The key idea behind forward selection is controlled model growth: instead of starting with all possible predictors, the model is allowed to grow only when there is clear evidence that adding a variable improves performance.
Forward Selection in the Context of Stepwise Regression
Forward selection is one of the two most commonly used stepwise regression methods. The other is backward elimination, which operates in the opposite direction. Backward elimination begins with a full model that includes all candidate predictors and removes variables one by one if they do not contribute meaningfully.
In contrast, forward selection begins with no predictors (other than the intercept) and builds complexity gradually. This makes forward selection particularly useful when the number of potential predictors is large or when interpretability and parsimony are important.
General Procedure of Forward Selection
The forward selection process typically unfolds as follows.

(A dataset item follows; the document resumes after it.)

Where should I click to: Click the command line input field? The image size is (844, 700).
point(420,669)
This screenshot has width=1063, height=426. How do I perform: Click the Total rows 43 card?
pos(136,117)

The procedure starts with a model that includes only the intercept term. All candidate predictor variables are then evaluated individually by fitting separate models, each adding exactly one predictor to the intercept-only model. Among these candidates, the variable that leads to the greatest improvement—according to a predefined criterion—is selected.

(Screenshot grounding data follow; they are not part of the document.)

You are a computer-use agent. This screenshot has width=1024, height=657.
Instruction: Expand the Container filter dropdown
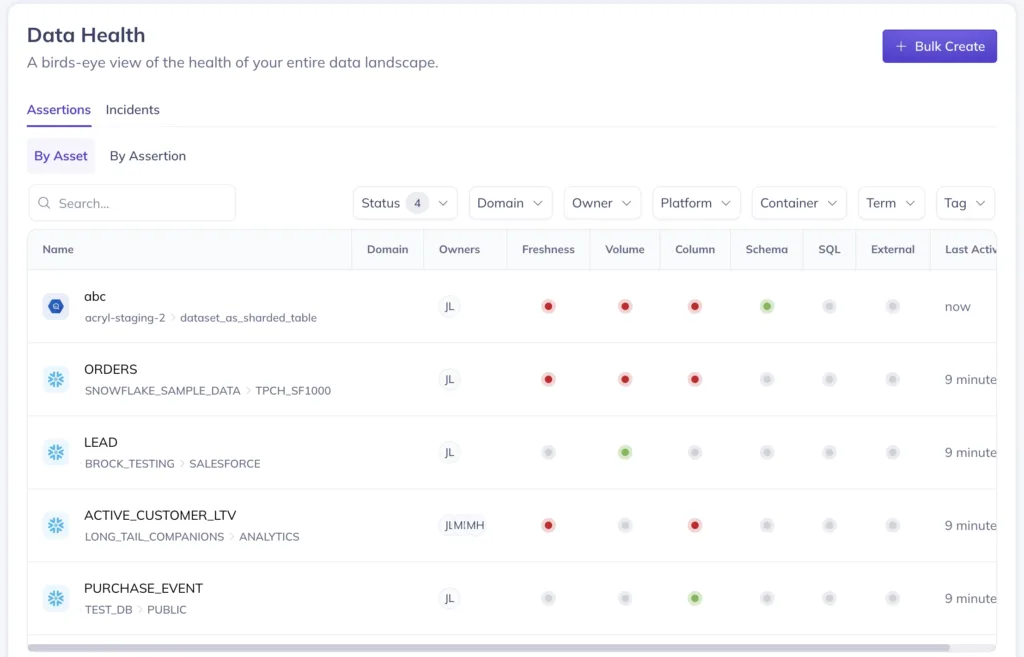[799, 203]
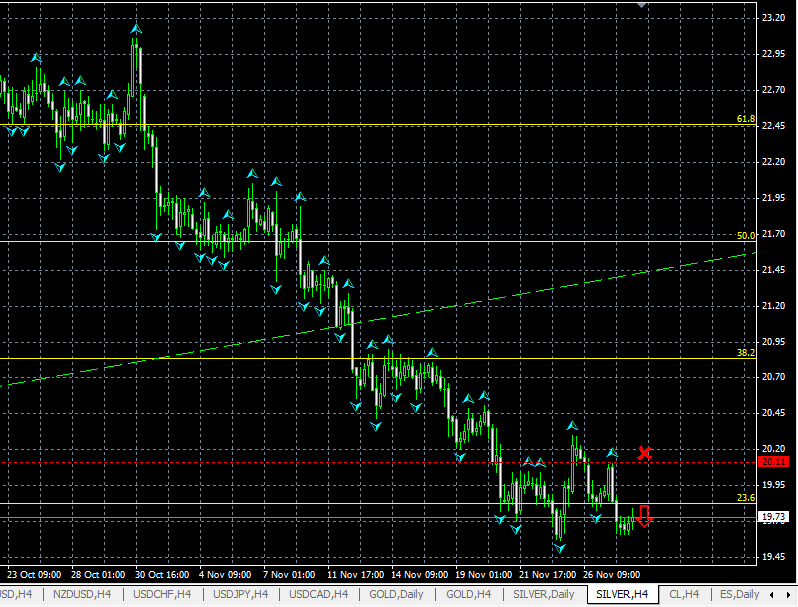Image resolution: width=798 pixels, height=607 pixels.
Task: Select the 50.0 Fibonacci level label
Action: (745, 236)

Once this variable is added, the process repeats. At each subsequent step, the remaining candidate variables are tested by adding them one at a time to the current model. Again, the variable that produces the strongest improvement is chosen.
This iterative process continues until adding any remaining variable no longer improves the model according to the chosen criterion. At that point, the algorithm stops, and the current model is returned as the final model.

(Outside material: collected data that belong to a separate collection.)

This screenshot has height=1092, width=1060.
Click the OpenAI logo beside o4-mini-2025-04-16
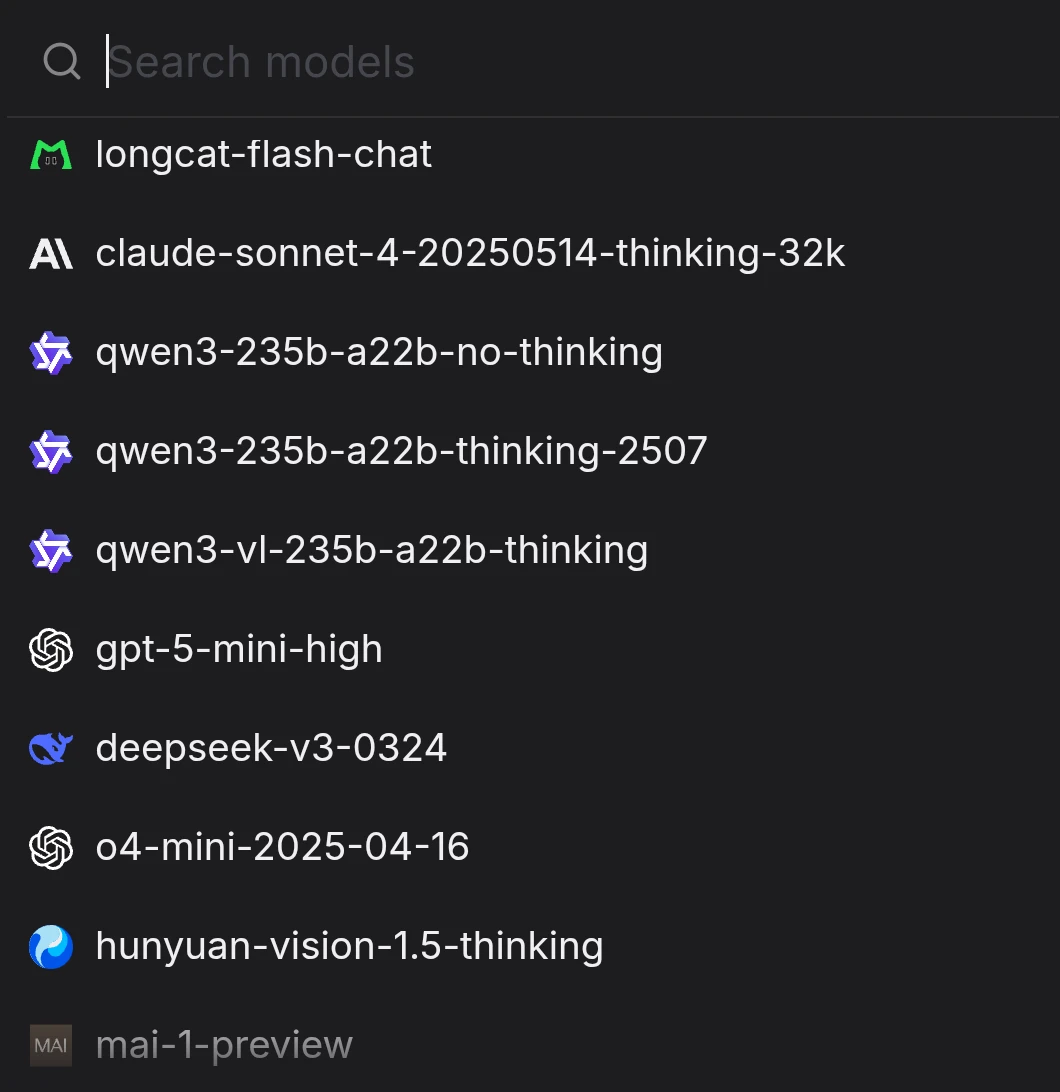pos(51,848)
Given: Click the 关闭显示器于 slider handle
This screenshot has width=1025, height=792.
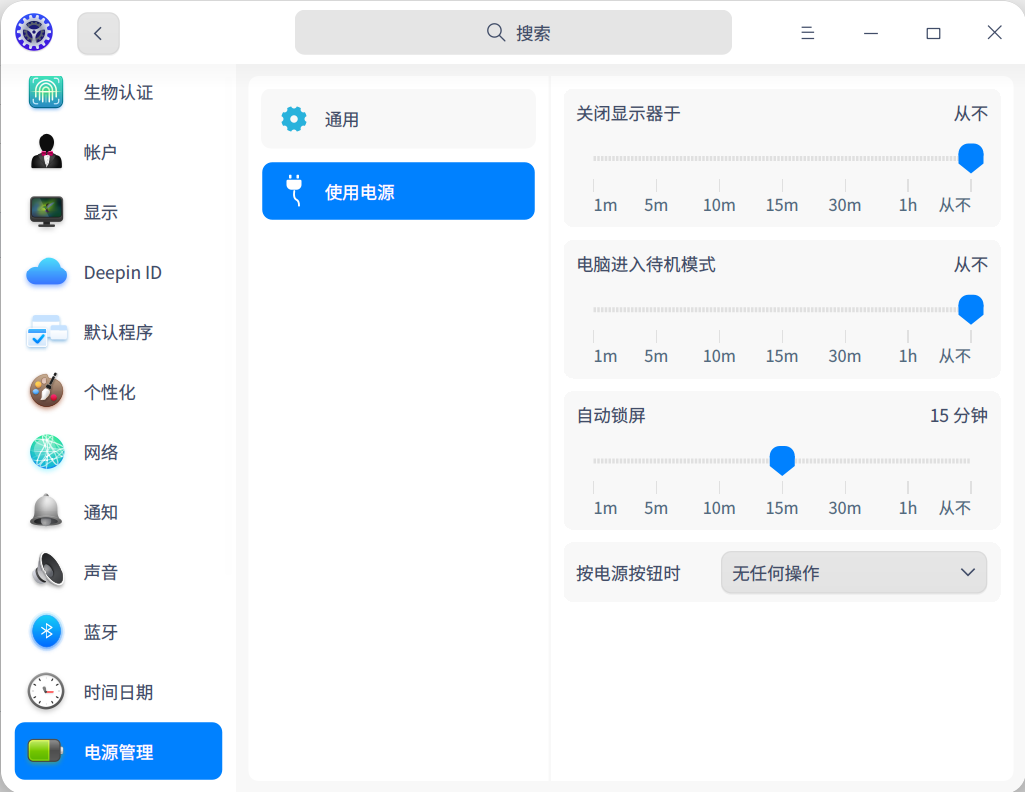Looking at the screenshot, I should point(970,157).
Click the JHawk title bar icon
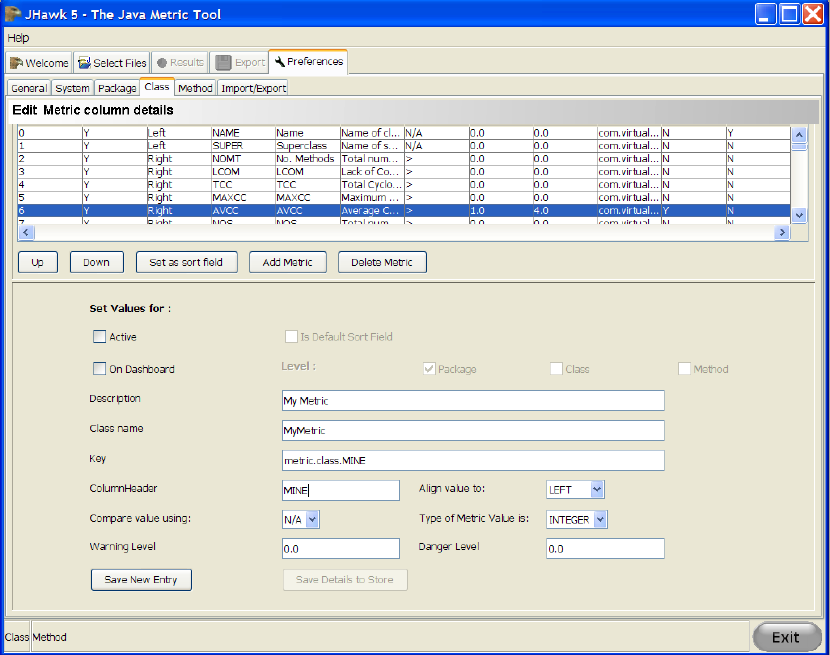This screenshot has height=655, width=830. coord(14,14)
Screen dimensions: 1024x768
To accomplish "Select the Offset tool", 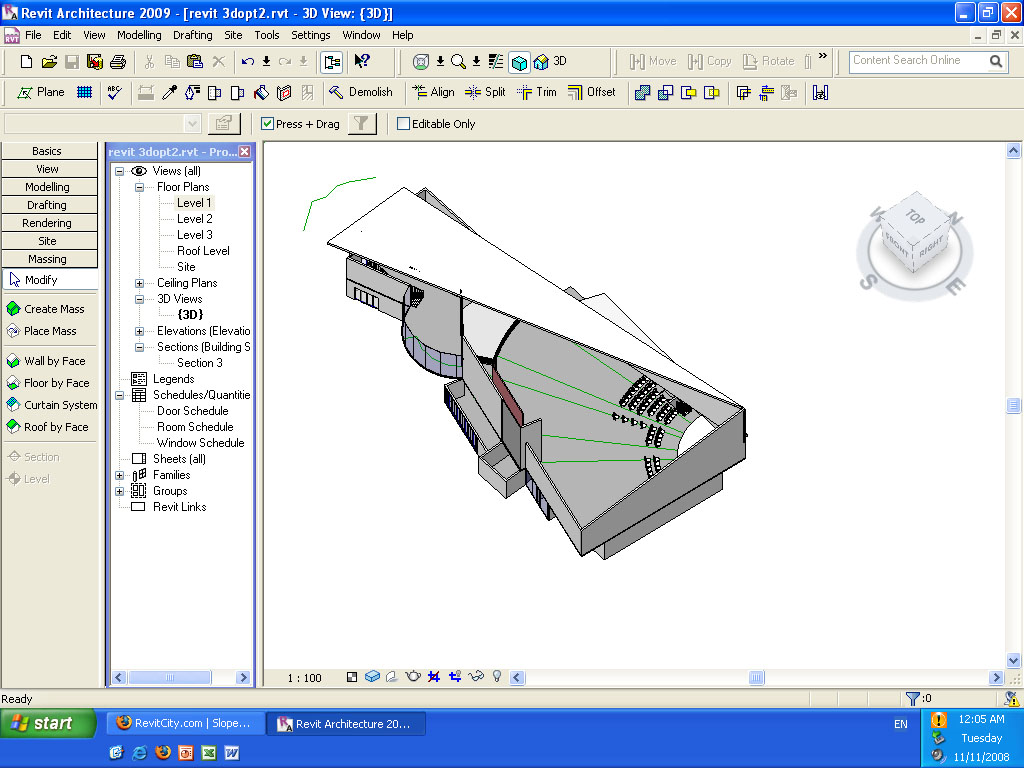I will click(591, 92).
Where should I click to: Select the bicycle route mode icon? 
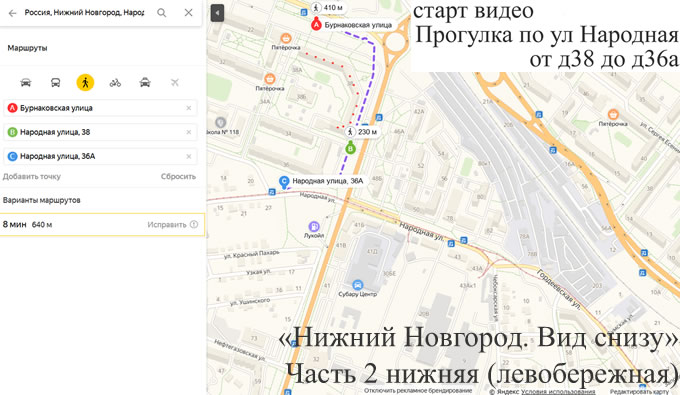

Criteria for Adding Variables
The definition of “best improvement” depends on the criterion chosen in advance. Common choices include:
- Statistical significance measures, such as the smallest p-value
- Likelihood-based measures, such as deviance reduction
- Information criteria, such as AIC or BIC
- Predictive performance metrics, such as cross-validated error
The same criterion must be applied consistently at every step to ensure a coherent selection process.
Overfitting Considerations
A known drawback of stepwise regression methods, including forward selection, is their tendency toward overfitting. Because variables are selected based on performance on the observed data, the resulting model may fit the training data extremely well while performing poorly on new or unseen data.
Overfitting often manifests as a model that appears highly accurate within the sample but generalizes poorly. For this reason, forward selection should be used with strict entry criteria and, whenever possible, validated using out-of-sample testing or cross-validation.
Summary
Forward selection is a systematic approach to model building that:
- Starts with a minimal model
- Adds variables one at a time
- Retains a variable only if it meaningfully improves the model
- Stops automatically when no further improvement is achieved
When applied carefully and evaluated with appropriate validation techniques, forward selection can produce interpretable and parsimonious regression models while avoiding unnecessary complexity.